Write down the lines exactly as they appear, starting from the line with "点検･整備について (42, 221)" up to and including the line with "軽自動車の車検費用 (19, 567)".

» Records to use:
※ ※ ※

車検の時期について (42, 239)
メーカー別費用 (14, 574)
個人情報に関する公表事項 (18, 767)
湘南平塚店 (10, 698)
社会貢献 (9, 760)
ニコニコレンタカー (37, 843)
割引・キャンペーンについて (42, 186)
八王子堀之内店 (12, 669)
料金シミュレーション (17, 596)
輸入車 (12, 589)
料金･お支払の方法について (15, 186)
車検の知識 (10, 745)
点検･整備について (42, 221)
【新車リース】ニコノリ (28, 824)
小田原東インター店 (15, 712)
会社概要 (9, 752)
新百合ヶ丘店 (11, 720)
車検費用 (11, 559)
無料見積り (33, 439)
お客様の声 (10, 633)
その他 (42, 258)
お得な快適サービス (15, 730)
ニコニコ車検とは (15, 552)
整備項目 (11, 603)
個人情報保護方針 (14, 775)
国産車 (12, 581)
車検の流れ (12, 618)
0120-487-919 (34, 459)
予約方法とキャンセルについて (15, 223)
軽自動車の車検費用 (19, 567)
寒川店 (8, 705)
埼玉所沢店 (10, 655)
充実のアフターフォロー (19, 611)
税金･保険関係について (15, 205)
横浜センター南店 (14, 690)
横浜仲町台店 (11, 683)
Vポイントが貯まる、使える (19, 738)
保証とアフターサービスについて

※ ※ ※

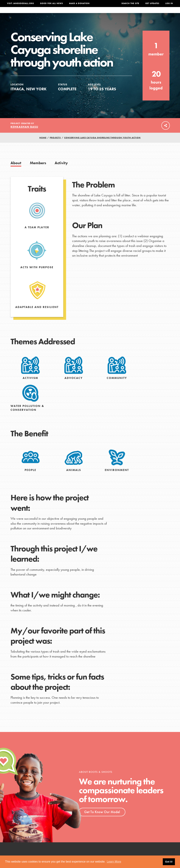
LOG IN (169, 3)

※ ※ ※

» The reply:
点検･整備について (42, 221)
【新車リース】ニコノリ (28, 824)
小田原東インター店 (15, 712)
会社概要 (9, 752)
新百合ヶ丘店 (11, 720)
車検費用 (11, 559)
無料見積り (33, 439)
お客様の声 (10, 633)
その他 (42, 258)
お得な快適サービス (15, 730)
ニコニコ車検とは (15, 552)
整備項目 (11, 603)
個人情報保護方針 (14, 775)
国産車 (12, 581)
車検の流れ (12, 618)
0120-487-919 (34, 459)
予約方法とキャンセルについて (15, 223)
軽自動車の車検費用 (19, 567)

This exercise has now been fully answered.